6. It is great to be in love but not all men are worthy of your love. They will use you and do their best to undermine all the confidence you have built. They will try to convince you that you are less than other women and should feel grateful they love you. They won’t beat you with their fists, but they will use words, mind games, your own insecurities to their benefit. Learn about narcissistic personality disorder. Learn to spot their traits because if you don’t, you are destined to make a huge life mistake.

7. Beautiful things are wonderful. Living in a big house is great. A luxury car is nice but things are not what makes life wonderful. Fill your life with memories, not with things. You will be able to keep the memories for a lifetime but things wear out, get lost, go out of style or you just tire of them. And if your happiness is based on things, you’ll never have enough. The empty hole you are trying to fill will never be full.

8. Trust God’s plan. I know sometimes you like to get ahead of yourself. You want to help God out and take care of things for Him. It is not necessary. That doesn’t mean to sit around and do nothing. What it does mean is to surround yourself with Godly men and women, find a church home, get involved, spend time in God’s word.

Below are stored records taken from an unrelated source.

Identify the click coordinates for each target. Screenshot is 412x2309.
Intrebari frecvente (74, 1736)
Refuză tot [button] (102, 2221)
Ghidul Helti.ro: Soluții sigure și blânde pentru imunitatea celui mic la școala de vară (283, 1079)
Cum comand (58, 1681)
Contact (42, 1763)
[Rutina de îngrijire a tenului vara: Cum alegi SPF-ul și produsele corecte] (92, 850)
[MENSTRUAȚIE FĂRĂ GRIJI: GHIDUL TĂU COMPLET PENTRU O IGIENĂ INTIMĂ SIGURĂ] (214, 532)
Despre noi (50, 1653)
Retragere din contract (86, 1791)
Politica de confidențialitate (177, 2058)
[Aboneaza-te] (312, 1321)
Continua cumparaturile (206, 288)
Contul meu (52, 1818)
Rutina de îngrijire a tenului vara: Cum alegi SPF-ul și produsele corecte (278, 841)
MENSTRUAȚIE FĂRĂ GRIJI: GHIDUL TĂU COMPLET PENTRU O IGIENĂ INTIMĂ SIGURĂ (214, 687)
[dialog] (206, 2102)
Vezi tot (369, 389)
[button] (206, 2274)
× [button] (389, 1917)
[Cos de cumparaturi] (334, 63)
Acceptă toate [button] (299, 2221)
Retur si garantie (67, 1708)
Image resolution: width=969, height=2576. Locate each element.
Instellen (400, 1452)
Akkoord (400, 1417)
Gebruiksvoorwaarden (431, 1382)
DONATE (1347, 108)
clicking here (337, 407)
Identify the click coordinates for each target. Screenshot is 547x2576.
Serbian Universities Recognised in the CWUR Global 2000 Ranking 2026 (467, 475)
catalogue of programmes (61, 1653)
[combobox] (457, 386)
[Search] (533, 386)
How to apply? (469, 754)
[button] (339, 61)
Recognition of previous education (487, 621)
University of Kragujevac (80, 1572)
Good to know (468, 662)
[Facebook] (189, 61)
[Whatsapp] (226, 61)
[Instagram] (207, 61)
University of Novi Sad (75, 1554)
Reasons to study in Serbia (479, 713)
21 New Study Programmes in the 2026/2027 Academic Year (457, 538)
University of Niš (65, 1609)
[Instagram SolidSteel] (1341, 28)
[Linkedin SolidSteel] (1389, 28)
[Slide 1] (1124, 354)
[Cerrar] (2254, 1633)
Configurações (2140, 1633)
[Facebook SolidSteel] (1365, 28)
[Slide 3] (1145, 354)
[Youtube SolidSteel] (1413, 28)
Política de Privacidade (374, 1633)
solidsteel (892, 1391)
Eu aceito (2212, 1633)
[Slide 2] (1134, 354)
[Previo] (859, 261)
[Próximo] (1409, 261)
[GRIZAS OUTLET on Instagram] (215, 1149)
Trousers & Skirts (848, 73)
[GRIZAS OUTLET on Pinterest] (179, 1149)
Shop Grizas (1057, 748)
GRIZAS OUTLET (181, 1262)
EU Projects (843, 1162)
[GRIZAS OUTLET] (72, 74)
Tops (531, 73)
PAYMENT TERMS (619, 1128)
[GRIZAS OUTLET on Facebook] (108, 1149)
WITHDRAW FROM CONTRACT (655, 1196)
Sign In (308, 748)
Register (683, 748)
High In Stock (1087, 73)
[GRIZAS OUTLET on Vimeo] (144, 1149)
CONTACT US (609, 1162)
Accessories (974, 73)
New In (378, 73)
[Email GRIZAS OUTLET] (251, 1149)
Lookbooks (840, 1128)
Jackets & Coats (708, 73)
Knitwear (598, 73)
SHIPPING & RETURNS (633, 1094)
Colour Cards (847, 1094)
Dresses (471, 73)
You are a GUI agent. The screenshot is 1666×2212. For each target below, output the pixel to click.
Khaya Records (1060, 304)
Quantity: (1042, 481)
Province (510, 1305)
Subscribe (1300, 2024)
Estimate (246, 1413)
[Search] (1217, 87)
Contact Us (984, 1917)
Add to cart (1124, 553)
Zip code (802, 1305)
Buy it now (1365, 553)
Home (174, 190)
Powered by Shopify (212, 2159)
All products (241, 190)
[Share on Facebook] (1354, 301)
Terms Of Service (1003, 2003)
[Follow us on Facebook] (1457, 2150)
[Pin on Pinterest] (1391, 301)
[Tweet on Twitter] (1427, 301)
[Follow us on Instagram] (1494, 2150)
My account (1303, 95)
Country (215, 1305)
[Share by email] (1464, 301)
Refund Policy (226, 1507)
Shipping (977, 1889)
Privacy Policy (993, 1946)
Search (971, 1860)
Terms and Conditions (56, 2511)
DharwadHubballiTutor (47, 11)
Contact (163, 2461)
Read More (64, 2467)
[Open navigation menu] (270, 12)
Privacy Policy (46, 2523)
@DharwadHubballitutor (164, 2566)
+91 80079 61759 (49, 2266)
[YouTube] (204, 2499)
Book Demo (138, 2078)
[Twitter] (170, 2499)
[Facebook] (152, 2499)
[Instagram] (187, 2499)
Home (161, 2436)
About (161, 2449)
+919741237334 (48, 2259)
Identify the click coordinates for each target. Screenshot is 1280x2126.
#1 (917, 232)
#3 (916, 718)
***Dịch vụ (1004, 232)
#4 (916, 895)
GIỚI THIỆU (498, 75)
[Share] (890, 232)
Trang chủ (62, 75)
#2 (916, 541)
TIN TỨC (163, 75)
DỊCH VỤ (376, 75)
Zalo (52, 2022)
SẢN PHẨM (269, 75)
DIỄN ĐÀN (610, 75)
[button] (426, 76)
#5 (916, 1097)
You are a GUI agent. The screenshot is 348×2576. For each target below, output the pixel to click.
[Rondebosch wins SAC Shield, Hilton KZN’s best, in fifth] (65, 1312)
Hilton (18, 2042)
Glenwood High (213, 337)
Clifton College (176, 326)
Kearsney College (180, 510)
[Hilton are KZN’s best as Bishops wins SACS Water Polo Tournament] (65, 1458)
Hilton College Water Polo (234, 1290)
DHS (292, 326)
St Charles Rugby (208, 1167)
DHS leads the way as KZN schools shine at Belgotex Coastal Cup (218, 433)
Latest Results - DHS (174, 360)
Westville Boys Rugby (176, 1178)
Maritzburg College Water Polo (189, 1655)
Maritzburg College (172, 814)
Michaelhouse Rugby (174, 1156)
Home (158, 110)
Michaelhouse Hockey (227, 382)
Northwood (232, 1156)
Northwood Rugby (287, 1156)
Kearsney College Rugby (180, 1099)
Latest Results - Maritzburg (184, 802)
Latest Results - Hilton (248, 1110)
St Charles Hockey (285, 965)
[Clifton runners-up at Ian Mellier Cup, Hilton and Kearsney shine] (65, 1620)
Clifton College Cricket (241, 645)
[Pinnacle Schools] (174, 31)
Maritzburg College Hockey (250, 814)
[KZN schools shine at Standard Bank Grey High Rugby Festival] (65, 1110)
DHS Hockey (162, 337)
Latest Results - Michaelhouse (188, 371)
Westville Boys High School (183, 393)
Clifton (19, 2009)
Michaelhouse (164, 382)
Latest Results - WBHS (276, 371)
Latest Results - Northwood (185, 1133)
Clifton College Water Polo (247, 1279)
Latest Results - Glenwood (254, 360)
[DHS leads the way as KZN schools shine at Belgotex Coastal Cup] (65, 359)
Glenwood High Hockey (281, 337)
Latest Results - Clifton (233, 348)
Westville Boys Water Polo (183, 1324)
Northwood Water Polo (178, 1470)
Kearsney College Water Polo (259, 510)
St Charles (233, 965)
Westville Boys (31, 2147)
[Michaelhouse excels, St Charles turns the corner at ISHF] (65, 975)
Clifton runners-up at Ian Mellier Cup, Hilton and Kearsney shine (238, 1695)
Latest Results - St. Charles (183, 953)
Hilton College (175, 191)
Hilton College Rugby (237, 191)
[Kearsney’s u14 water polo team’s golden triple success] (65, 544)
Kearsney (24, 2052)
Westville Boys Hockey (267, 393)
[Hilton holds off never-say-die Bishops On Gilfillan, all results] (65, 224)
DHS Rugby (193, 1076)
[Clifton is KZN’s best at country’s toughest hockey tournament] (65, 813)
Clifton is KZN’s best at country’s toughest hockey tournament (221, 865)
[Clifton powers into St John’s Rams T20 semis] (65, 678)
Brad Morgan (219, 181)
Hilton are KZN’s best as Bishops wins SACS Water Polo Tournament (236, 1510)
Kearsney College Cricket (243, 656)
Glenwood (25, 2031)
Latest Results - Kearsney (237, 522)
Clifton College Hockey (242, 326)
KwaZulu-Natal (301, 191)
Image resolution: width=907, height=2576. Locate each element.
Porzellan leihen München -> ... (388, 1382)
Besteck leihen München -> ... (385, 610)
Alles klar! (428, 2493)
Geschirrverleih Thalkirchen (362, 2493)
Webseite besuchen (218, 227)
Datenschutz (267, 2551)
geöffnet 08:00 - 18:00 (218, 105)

Take time to be quiet and listen. It is the only way to hear Him.

9. Be creative. Learn to play an instrument. You don’t have to be perfect at it, but learn it anyway. Try painting, writing, sewing etc. Keep your creative juices flowing. Your creativity is one of your greatest gifts. Don’t let fear stop you from going down that path.

10. Know that you are loving, kind, compassionate, empathetic, fun, beautiful, smart, a life long learner, a truly wonderful person. Never question your value.

You are probably shaking your head and thinking who is this person. Why is she telling me all of this stuff? What does she know that I don’t know? I am you. I allowed insecurities, fear and a narcissistic man to destroy my very core being. I am now having to rebuild it ground up at age 55. I can say he gave me the two greatest gifts in my life, my two daughters. If you make different choices he won’t be in your life, but I am confident God will still send you the same two wonderful girls so don’t feel any pressure to marry quickly. Save this letter. Read it daily if you must. Memorize it. Hold on to it. It will change your life.